I do not know whether my reading of this play is a valid reading: I will need to acquire a better knowledge and understanding of this literature before I could make any pronouncement on this matter with any confidence. But I am glad I encountered it; and, while I may draw certain parallels with Shakespeare, or even with Strindberg, this really is quite unlike anything else I think I have encountered. I only draw these parallels because, when one comes across something so entirely new, it is natural to try to relate it to things one does know, if only to get one’s bearings. And I am glad that I encountered these works in Roy Campbell’s translation, as his blank verse really is quite splendid. (I had a look as well at the translation by Edward Fitzgerald – he of The Rubaiyat of Omar Khayyam fame – but, at first glance at any rate, it seemed to me like second rate Victorian verse. That may be unfair: I’ll look into it again.)

How a play such as this may be performed on a modern stage, I have no idea: I don’t even know whether it can hold a modern audience with modern expectations, but, no doubt, an imaginative director may find interesting ways of staging it. But the work itself, despite depicting the world and our lives within it as essentially insubstantial, has sufficient substance to merit not merely revisiting, but further study of the literary and theatrical cultures that produced it.

Turgenev’s shorter fiction

I’m never quite sure what the difference is between the short story and the novel – whether the difference is merely a question of length, or whether there is something else involved. For if it is merely a question of word-count, the borderline isn’t clearly defined: where exactly is the demarcation line between the two? And if there is no clear demarcation line, how do we classify those works that seem too long for short story, and yet not long enough for a novel?

To resolve this issue, a third category was introduced – the novella. But this doesn’t really improve matters, as where, previously, there had been one undefined demarcation line, now there are two. And even if we know roughly – since all questions of taxonomy in these matters are inevitably imprecise – where these demarcation lines lie, we may question why they lie where they do, and not elsewhere. For instance, we can all agree that Conrad’s “The Secret Sharer”, say, is a short story, Heart of Darkness a novella, and Nostromo a novel. Yet, although we take the trouble to separate out these works, we lump  together Turgenev’s Fathers and Sons and Tolstoy’s War and Peace in the same category, even though the latter is some seven times as long as the former. It all seems so arbitrary that I can’t help wondering whether these classifications purely in terms of length serve any purpose at all.

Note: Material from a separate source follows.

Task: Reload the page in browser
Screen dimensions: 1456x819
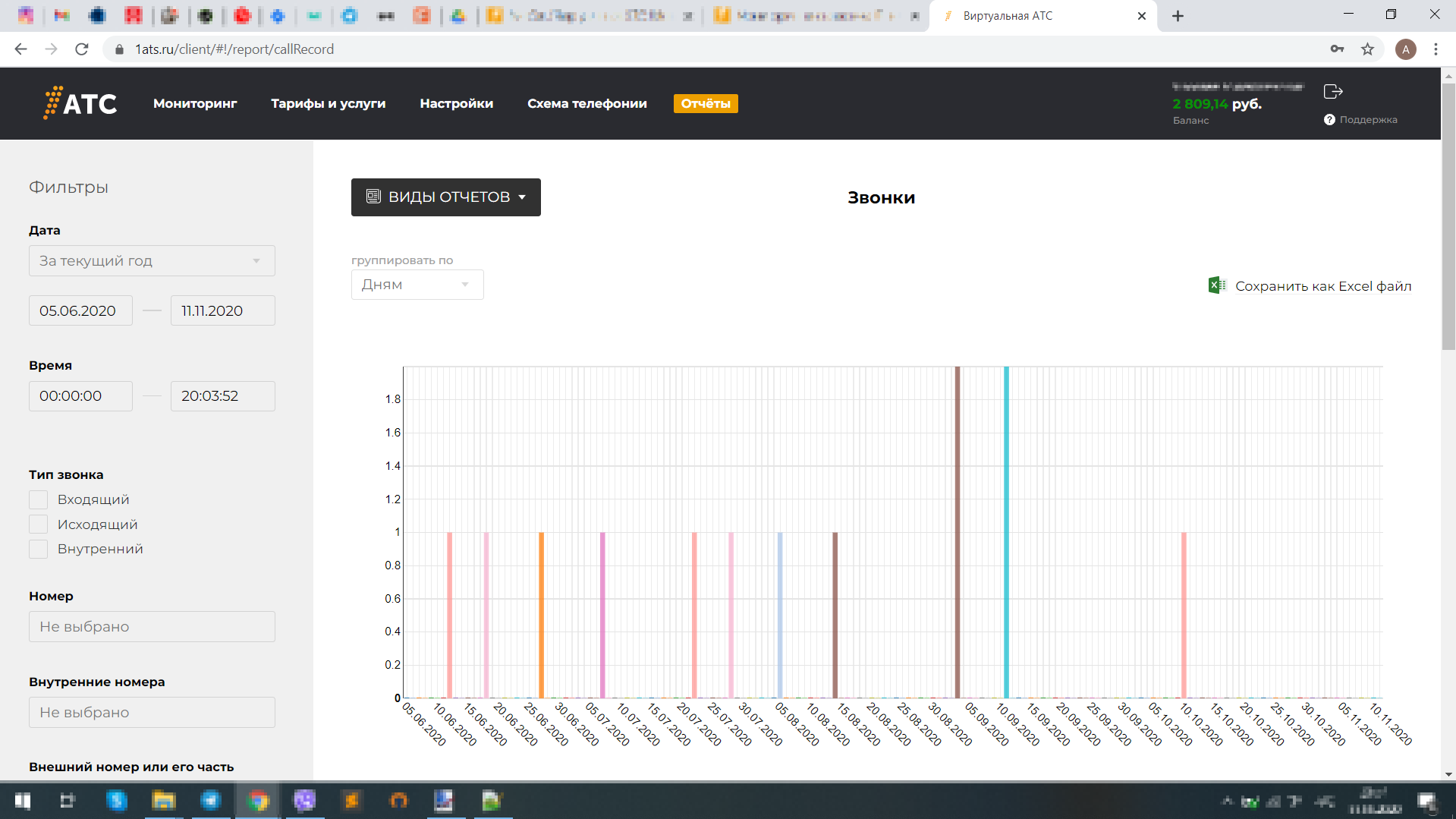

So maybe it isn’t merely a question merely of length, but of scope. But if we follow this line of thought, we run into even greater problems:  length is, at least, quantifiable; heaven only knows what we mean by “scope”. And yet, it does seem reasonable to assert that War and Peace has a broader scope than Fathers and Sons: the former addresses a great many themes, and the latter only one. (Or, at best, only a few.) Tolstoy’s novel has a great many narrative strands and focal points of interest; Turgenev’s doesn’t. This is not to say that Turgenev’s novel is, for this reason a lesser work of art: a songwriter is not attempting to compose a symphony, and it would be foolish to judge a song and a symphony by the same criteria. But a distinction along these lines may, perhaps, give us an insight into why we feel it natural to distinguish between the short story (or the novella) on the one hand, and, on the other hand, the novel. The former contracts, focusing our attention on a single issue, or on a small handful of issues: the latter expands to take in more.

Such a definition does not, I fear, stand up too well to close scrutiny. Many of Chekhov’s stories, for instance, imply so much more than is directly stated, that they seem to have the scope of novels. On the other hand, a novel such as The Golden Bowl by Henry James spends its immense length focusing on the interactions of just four characters – although such is the significance that James finds in the course of his painstaking dissections, that the few focal points upon which he closes seem to imply an entire universe. In short, differentiating the short story and the novel in terms of scope is fraught with all sorts of difficulties and inconsistencies. But in discussing the short fiction of Turgenev, it is, I think, useful. For Turgenev’s literary imagination was such that it eschewed vast canvases, with its intersecting strands and multiple themes: he preferred limiting his focal points, concentrating on fewer things, and achieving, in the process, a unity and a perfection of form that is usually denied those writers whose scope is broader. Turgenev is, in short, a songwriter rather than a symphonist.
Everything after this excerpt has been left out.